What's the Deal With 'All-Inclusive' Fall Travel Deals?
NEW YORK (TheStreet) -- It's that time of the year when hotels and resorts in the Northeast one-up each other with their fall getaway packages. Although some refer to their destination resorts as "all-inclusive," others simply advertise special rates that "include" more amenities than usual. So which of the two is the better deal?
Andrew Young, Travelzoo's (TZOO) editorial director for North America, says it depends on the activities each traveler enjoys. Rates at all-inclusive destination resorts, which are growing in popularity among families and group travelers, would typically include accommodations, meals and most resort activities.

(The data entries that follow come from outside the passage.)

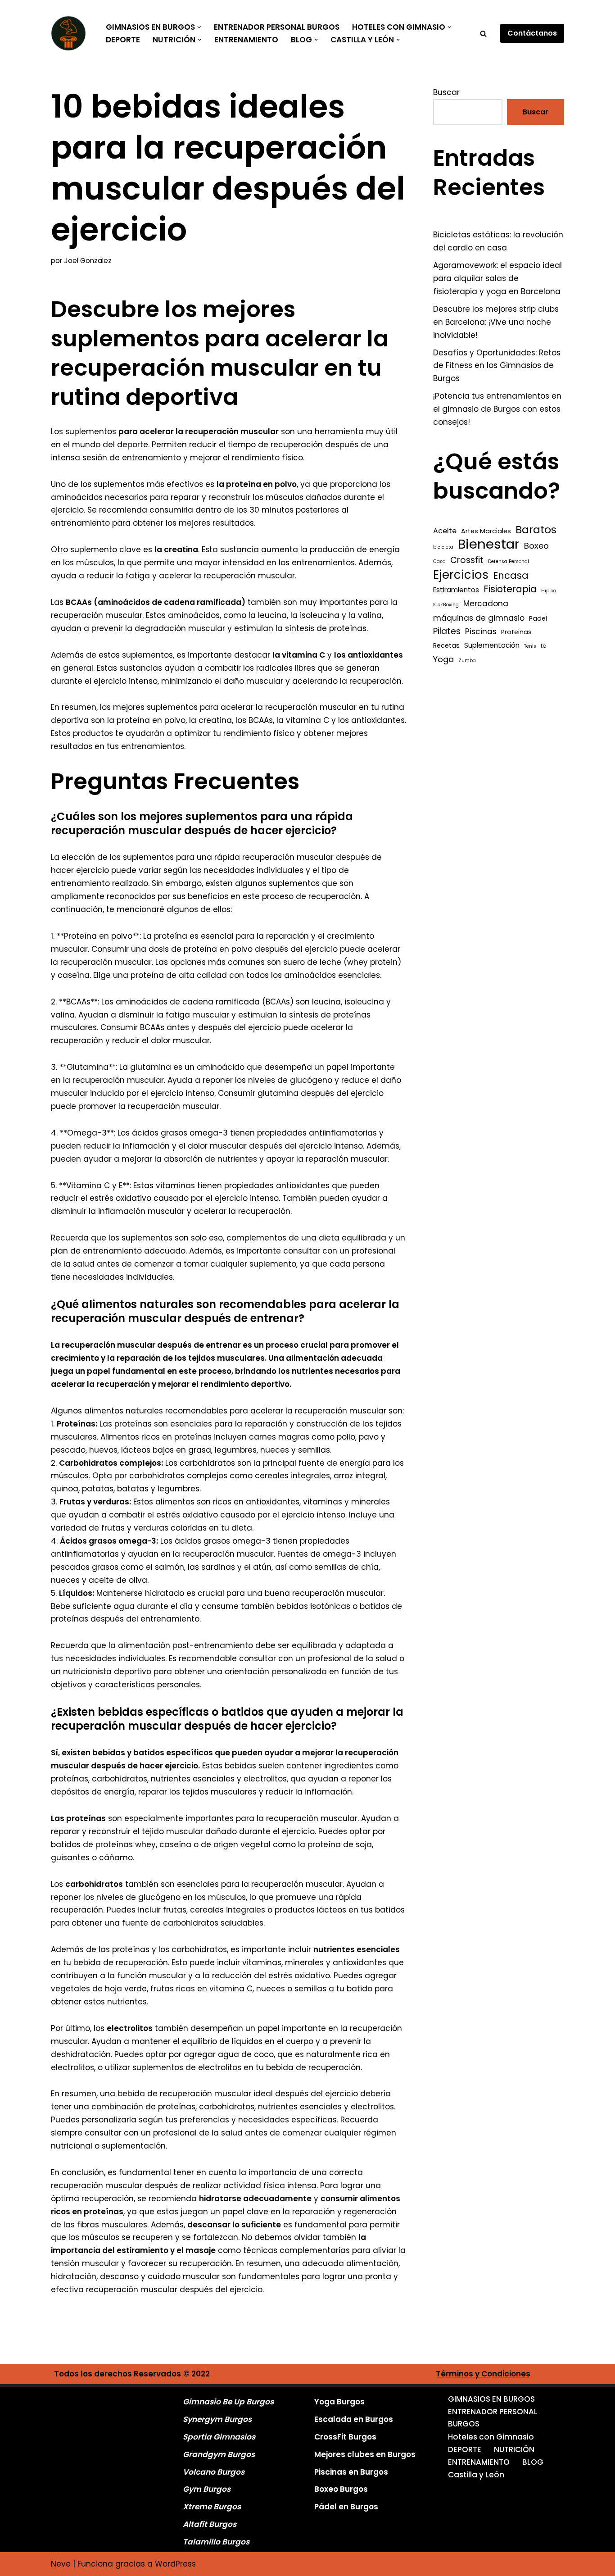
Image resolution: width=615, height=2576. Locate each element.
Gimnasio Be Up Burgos (228, 2401)
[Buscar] (483, 33)
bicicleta (443, 547)
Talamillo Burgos (216, 2541)
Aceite (445, 531)
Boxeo (536, 545)
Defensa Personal (508, 561)
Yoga (443, 659)
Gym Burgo (204, 2489)
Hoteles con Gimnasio (491, 2436)
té (544, 646)
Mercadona (485, 603)
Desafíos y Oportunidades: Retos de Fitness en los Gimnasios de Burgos (497, 365)
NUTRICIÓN (514, 2449)
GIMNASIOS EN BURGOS (491, 2399)
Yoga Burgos (339, 2401)
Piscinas (481, 631)
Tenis (530, 646)
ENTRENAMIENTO (246, 39)
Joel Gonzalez (88, 260)
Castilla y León (476, 2474)
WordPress (175, 2563)
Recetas (446, 645)
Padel (538, 618)
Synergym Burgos (217, 2419)
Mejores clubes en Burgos (365, 2454)
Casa (439, 561)
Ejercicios (460, 575)
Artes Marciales (486, 531)
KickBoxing (446, 604)
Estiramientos (456, 590)
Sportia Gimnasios (219, 2436)
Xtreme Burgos (212, 2506)
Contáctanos (532, 33)
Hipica (548, 590)
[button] (199, 27)
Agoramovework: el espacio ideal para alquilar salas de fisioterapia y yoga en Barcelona (497, 278)
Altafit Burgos (209, 2524)
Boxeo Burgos (341, 2489)
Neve (61, 2563)
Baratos (536, 529)
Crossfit (467, 560)
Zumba (467, 660)
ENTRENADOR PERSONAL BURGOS (276, 27)
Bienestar (489, 544)
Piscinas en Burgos (351, 2472)
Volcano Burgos (213, 2472)
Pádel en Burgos (346, 2506)
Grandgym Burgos (219, 2454)
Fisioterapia (510, 589)
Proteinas (516, 631)
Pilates (447, 631)
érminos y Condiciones (485, 2373)
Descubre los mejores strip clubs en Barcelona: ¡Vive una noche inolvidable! (496, 322)
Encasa (511, 575)
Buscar (446, 92)
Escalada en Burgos (353, 2419)
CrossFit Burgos (345, 2436)
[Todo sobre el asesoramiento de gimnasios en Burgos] (70, 33)
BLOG (532, 2462)
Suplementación (492, 645)
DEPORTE (123, 39)
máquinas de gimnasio (479, 618)
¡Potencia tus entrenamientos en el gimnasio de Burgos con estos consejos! (497, 409)
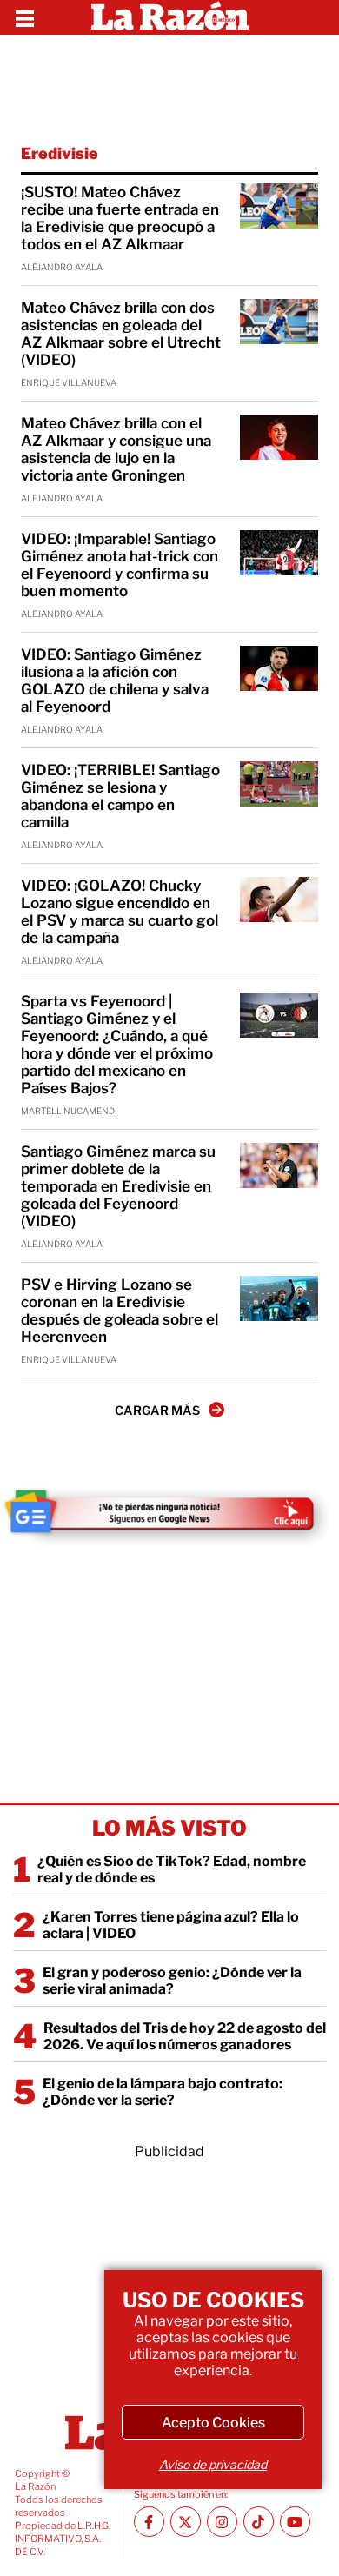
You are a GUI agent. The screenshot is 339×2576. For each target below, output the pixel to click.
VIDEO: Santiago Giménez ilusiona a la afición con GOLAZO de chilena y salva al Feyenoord (115, 680)
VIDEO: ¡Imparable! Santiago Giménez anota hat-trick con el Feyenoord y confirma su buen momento (119, 565)
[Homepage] (170, 17)
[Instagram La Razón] (222, 2521)
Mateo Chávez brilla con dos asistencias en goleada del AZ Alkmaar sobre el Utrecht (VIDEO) (121, 333)
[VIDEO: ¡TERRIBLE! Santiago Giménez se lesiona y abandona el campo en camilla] (279, 784)
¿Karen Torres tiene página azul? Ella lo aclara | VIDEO (171, 1925)
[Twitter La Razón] (185, 2521)
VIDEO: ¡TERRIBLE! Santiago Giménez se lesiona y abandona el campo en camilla (120, 796)
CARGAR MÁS (157, 1410)
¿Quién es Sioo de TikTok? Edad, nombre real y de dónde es (171, 1869)
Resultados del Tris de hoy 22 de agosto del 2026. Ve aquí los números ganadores (184, 2036)
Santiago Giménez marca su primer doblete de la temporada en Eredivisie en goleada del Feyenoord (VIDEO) (118, 1186)
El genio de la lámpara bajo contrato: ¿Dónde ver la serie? (162, 2091)
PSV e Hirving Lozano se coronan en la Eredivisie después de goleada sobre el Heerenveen (119, 1310)
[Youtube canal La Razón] (295, 2521)
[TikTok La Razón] (258, 2521)
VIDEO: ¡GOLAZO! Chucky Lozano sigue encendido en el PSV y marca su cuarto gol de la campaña (119, 911)
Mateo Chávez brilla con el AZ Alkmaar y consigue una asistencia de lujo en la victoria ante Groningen (116, 449)
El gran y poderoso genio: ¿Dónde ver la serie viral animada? (172, 1980)
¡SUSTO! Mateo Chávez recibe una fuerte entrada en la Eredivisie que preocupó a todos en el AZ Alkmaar (120, 218)
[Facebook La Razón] (149, 2521)
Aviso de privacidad (213, 2464)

Woodloch Pines in the Poconos, for example, offers fall weekend getaways starting at $199 per adult, per night. The price includes meals, activities on the property such as boating and wall climbing, and evening entertainment."The all-inclusive concept is the best value for the consumer who comes to the resort and stays on the resort," Young says. A place such as Woodloch, which spans more than 1,200 acres, can offer an entire family plenty of activities within the property. "It's an attractive fall destination, not only for the amenities, but also the opportunities to see fall colors in the Pocono Mountains," Young adds. Another all-inclusive resort in the Poconos is Skytop Lodge. For the fall, rates start at $399 per night for double occupancy. The price includes three meals and access to resort activities such as tennis, mini-golf, archery and waterfall hikes. Travelers who are used to the Caribbean all-inclusive experience, however, should know that not everything is included in the "all-inclusive" resorts in the Northeast. Alcoholic beverages, activities such as golf and spa treatments will usually incur additional charges. Depending on the resort, taxes and gratuity may already be included in the advertised rate. To avoid confusion, some destination resorts do not use the term "all-inclusive," even though overnight rates include meals and resort activities. Mohonk Mountain House near the Catskill Mountains is referred to as a Hudson Valley "inclusive" resort. It offers a "leaf-peeper package" starting at $248 per person, per night, which includes three meals, afternoon tea and cookies and activities such as hiking, boating and lawn games. The resort charges extra for carriage rides, mountain biking and rock climbing. Even in-room televisions will incur a "rental" fee.